For my vacation last week, my days fell into this rhythm: I'd wake up early, still on Central Time, in the guest room of Doug's Victorian house in the Noe Valley. Although it rained pretty much every day, the mornings began with some sun. I am convinced that there is a particular quality to the San Francisco sun, a sun that pleasantly warms you through the cool morning dampness. I'd open the front door and look to the right, up at the Twin Peaks, and then I'd look to the left, down the hill to the vast panorama of San Francisco gingerbread, and I'd think, "I'm in San Francisco!"
The Noe Valley has many breakfast options. I'd stroll to 24th street, buy the Times, and luxuriate in not having to go to work. Each day was a different adventure, and a different bus or streetcar. I met a few friends for lunch. I went to the Japan center and had my obligatory San Francisco sushi meal and purchased novelty stationery. One day I stood at the corner of Market and Noe in the late morning and watched the passing scene, and of course several folks I know went by. That always happens when I stand still in San Francisco.
The days, though packed full, seemed to meander. At some point I'd return to Doug's to change clothes and perhaps nap, and each evening brought something different. There were many restaurants, and a lovely dinner party, and a few parades, and the occasional excursion to a beer bust at the Eagle during International Bear Rendezvous weekend. One evening I took BART to the East Bay to meet some friends for an elegant dinner at Citron. My calves grew stronger each day from the hills, and within a day or two I had stopped thinking about work altogether. This was a vacation indeed.
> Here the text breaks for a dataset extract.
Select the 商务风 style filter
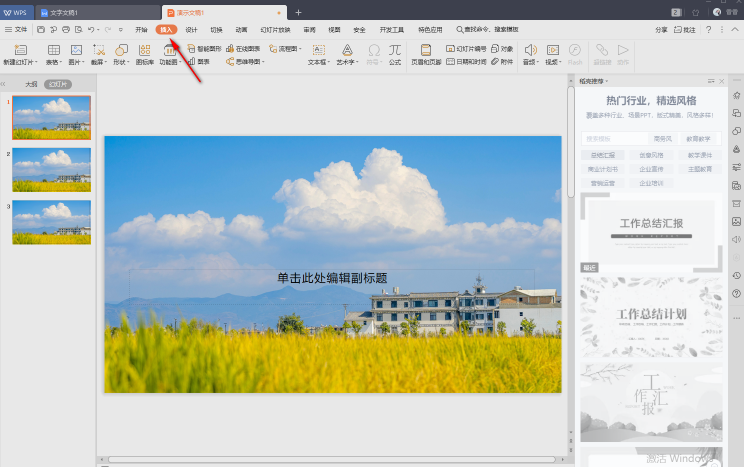This screenshot has height=467, width=744. click(x=663, y=139)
A week was lovely. A week was enough. My friends in the SF Freedom Band have a running joke of greeting me with, "You've moved here now, right?" but Doug -- who has always been one of the biggest proponents of how I belong in San Francisco and why don't I live here -- got it right this time. He said that I shouldn't move here, because it would lose the magic for me. Which is what I've been saying all along.
This recent trip reminded me of all that I've ever loved about visiting that city.